It makes me wonder, for those of you who use Chrome and browse this site (implying you're above average in tech knowledge, privacy worries, etc), why do you use Chrome?
Supposedly people said Edge is Chromium based, and is better, less memory usage, etc. I tried it, it just feels more clunky, takes longer to open, pages take longer to load. I also dislike the interface, chrome's interface seems more natural to me. And of course doesn't have the same extensions.
Firefox feels faster than chrome for certain sites, but I find it has issues with other sites. Might be because sites design for Chrome these days. Also Firefox like the original Netscape has random freezes and bugs. A lot less, but I find chrome just works most of the time with less problems.
An example site I can think of, off the top of my head, youtube works way smoother in chrome than firefox. I'm not a huge youtube fan but lately I've been trying to view content that happens to be only available on youtube. Opera has even worse youtube support.

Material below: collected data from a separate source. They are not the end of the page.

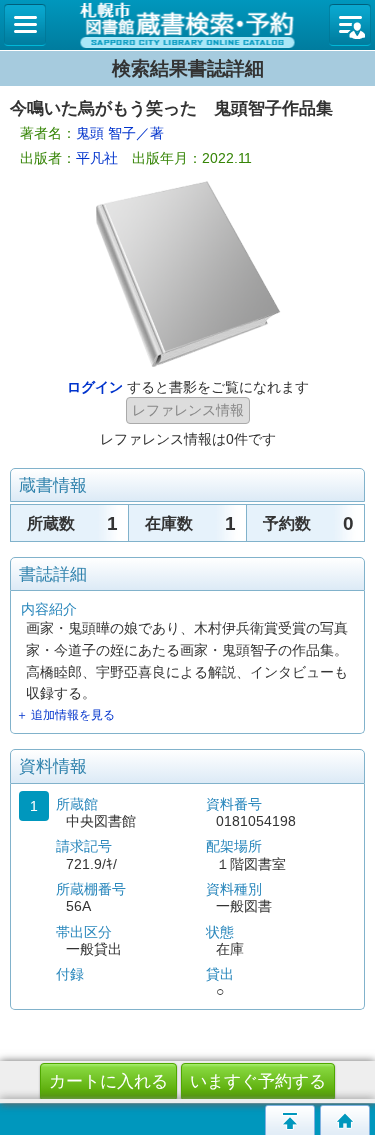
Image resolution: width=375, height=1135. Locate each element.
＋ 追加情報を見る (65, 715)
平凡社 (97, 158)
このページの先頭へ (290, 1120)
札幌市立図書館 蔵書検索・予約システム (187, 25)
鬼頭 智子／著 (120, 133)
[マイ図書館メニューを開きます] (350, 25)
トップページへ (345, 1120)
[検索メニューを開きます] (25, 25)
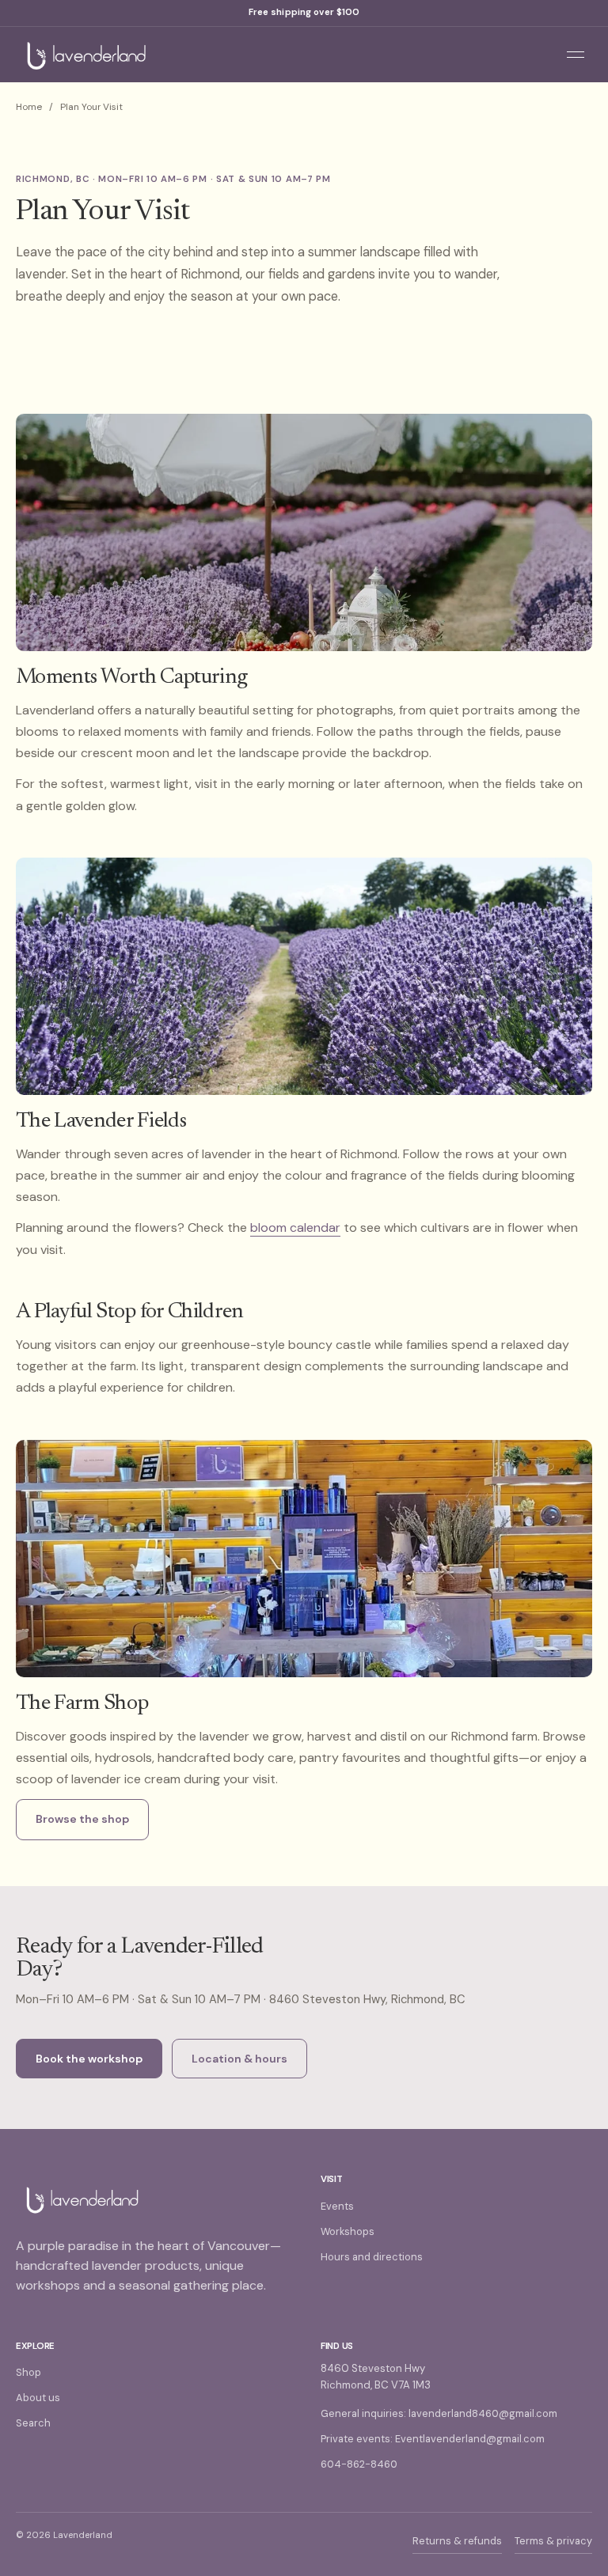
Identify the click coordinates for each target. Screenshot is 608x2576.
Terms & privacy (553, 2541)
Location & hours (239, 2058)
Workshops (347, 2231)
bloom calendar (295, 1227)
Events (337, 2206)
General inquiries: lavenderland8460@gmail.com (439, 2413)
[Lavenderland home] (278, 54)
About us (38, 2397)
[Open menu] (575, 54)
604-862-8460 (359, 2464)
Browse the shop (82, 1819)
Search (33, 2423)
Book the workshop (89, 2058)
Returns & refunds (457, 2541)
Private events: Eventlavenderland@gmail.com (433, 2438)
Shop (28, 2372)
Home (29, 106)
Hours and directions (372, 2256)
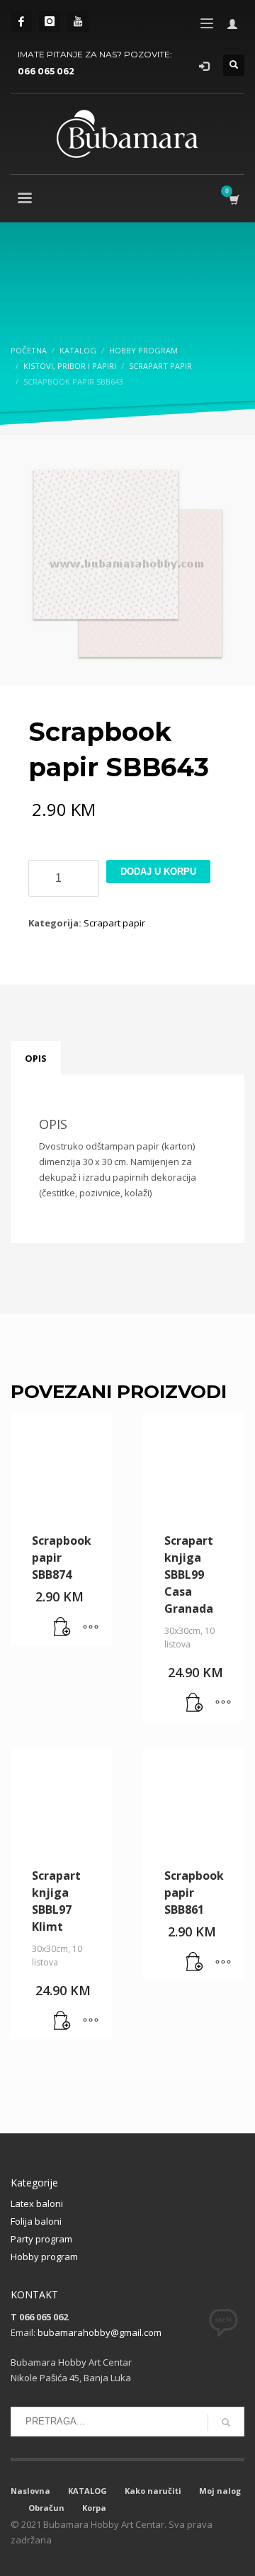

I can't remember why I stopped using Chromium but I think it was a lack of extension support. I recalled it lacked something Chrome had that was important to me. If it's important to you, I can use it again so I can remind myself what it was.
For the record I do use Firefox as my backup browser, and I would say it's better than Chrome at some things (it loads certain sites faster, and has better extension support), and better privacy options, but overall Chrome works better for every site.
Cookie Auto-Delete removes all persistent traces of my browsing (Cache, IndexedDB, LocalStorage, Plugin Data, Service Workers, Cookies) unless I have whitelisted a site. And you can whitelist sites on a per-container basis - the integration with Multi-Account Containers is solid.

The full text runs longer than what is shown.